Task directions :: Look for "The image size is (1176, 1010)." in the records below, then copy that line and every line after it, exactly and with nothing added.

Dataset items ::

* * * *

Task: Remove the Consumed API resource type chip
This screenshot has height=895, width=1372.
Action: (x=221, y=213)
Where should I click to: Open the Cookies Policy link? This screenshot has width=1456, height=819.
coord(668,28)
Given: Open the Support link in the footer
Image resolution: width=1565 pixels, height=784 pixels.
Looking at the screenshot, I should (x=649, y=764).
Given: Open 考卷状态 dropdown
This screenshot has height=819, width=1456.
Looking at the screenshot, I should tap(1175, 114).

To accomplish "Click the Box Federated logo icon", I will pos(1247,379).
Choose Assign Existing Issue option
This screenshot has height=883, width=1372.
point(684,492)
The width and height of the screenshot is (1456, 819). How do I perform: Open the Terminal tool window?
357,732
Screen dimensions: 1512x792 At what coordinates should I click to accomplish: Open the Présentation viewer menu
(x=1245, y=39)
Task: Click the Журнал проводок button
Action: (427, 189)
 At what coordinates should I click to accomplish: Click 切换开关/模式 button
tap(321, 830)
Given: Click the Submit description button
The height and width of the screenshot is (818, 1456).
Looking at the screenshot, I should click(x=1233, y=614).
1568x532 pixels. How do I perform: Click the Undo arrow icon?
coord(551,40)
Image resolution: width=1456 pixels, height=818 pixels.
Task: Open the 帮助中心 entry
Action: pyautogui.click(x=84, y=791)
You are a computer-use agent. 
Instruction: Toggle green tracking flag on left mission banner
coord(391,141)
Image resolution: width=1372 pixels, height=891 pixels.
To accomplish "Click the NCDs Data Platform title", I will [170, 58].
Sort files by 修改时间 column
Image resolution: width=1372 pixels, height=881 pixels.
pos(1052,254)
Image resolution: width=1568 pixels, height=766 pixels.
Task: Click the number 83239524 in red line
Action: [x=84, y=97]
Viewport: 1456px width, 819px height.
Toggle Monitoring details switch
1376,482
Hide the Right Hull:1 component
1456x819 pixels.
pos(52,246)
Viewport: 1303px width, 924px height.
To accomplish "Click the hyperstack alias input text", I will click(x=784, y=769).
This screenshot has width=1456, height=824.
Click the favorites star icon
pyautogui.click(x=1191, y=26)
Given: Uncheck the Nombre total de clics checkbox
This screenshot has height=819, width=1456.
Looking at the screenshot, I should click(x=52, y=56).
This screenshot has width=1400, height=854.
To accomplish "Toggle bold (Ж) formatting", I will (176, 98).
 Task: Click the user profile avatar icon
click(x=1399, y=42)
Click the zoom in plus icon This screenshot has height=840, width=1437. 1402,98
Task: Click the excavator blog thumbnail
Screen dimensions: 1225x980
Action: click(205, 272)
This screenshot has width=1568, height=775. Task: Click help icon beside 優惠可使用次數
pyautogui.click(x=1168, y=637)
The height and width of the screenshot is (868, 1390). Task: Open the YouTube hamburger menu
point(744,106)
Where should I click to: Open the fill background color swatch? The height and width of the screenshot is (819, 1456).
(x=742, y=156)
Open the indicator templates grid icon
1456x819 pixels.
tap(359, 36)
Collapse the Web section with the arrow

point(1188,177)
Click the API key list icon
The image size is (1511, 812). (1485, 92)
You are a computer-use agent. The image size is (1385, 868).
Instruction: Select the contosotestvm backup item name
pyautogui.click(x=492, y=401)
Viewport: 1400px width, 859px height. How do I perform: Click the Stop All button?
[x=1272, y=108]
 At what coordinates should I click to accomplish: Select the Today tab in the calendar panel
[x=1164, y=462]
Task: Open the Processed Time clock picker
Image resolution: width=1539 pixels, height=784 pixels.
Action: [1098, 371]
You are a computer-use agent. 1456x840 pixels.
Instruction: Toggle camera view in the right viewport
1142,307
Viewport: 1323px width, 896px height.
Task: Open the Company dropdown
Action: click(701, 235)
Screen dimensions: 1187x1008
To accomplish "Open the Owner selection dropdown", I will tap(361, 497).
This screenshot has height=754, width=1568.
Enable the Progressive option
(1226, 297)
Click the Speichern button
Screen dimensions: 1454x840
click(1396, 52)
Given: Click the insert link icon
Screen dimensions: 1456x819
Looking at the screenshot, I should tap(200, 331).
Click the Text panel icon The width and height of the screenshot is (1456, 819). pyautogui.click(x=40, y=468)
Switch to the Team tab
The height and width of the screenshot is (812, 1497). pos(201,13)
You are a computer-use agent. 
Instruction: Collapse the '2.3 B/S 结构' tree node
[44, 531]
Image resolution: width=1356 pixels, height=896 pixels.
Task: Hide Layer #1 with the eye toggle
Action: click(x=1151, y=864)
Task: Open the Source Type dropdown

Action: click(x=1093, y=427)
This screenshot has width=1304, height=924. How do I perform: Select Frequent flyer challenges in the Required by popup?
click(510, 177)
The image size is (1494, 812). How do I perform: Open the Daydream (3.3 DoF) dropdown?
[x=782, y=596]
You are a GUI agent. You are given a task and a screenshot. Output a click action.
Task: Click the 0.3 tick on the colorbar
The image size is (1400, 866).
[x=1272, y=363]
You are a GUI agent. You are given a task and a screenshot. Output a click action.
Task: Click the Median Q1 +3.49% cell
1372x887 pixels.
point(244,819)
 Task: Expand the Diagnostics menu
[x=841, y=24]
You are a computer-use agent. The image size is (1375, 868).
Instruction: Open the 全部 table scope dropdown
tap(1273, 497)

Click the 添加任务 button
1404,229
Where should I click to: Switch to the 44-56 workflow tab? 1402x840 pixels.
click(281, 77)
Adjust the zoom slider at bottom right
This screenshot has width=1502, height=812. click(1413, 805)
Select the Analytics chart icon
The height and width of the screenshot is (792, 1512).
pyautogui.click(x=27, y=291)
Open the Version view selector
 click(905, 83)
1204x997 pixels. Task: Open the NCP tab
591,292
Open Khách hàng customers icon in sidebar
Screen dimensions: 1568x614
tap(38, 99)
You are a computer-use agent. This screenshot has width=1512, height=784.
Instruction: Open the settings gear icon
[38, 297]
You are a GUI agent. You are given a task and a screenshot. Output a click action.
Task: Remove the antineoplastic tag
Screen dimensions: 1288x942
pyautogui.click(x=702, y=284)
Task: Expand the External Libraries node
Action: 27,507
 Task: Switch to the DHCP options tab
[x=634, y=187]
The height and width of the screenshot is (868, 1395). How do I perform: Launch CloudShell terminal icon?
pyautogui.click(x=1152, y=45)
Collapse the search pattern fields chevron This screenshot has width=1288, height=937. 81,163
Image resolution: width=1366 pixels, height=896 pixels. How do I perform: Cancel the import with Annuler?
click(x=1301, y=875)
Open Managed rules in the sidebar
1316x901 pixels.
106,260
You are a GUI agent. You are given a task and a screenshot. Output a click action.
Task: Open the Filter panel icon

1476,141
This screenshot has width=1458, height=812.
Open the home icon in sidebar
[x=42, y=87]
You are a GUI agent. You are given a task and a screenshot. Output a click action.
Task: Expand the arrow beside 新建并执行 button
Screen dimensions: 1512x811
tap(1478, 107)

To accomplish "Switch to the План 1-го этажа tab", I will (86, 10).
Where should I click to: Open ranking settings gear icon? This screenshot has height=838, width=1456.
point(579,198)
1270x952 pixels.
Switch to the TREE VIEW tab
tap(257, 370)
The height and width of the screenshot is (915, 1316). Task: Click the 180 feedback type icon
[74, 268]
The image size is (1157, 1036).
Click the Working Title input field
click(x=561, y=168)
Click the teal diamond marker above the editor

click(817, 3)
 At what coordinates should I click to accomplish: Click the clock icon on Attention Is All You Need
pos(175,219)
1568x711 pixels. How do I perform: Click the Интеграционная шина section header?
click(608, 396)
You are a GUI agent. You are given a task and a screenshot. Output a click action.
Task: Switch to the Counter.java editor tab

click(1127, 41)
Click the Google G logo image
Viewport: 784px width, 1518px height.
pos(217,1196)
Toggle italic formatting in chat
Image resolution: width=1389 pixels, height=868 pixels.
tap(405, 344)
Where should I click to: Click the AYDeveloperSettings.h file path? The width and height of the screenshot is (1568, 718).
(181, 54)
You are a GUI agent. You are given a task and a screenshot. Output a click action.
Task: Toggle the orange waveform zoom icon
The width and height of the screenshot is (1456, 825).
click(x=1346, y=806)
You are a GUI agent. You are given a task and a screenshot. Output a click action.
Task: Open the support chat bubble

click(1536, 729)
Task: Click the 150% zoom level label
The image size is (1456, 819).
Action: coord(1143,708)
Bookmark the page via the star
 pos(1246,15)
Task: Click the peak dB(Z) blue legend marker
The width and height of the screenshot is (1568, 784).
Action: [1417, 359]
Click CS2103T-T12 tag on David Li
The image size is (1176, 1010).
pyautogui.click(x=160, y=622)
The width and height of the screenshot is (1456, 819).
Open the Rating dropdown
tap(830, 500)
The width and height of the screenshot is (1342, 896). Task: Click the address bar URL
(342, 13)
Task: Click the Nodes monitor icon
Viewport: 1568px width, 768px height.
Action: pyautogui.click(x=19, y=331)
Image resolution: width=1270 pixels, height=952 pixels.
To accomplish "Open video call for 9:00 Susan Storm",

* * * *

Written response ::
The image size is (1176, 1010).
pyautogui.click(x=160, y=622)
The width and height of the screenshot is (1456, 819).
Open the Rating dropdown
tap(830, 500)
The width and height of the screenshot is (1342, 896). Task: Click the address bar URL
(342, 13)
Task: Click the Nodes monitor icon
Viewport: 1568px width, 768px height.
Action: pyautogui.click(x=19, y=331)
Image resolution: width=1270 pixels, height=952 pixels.
To accomplish "Open video call for 9:00 Susan Storm",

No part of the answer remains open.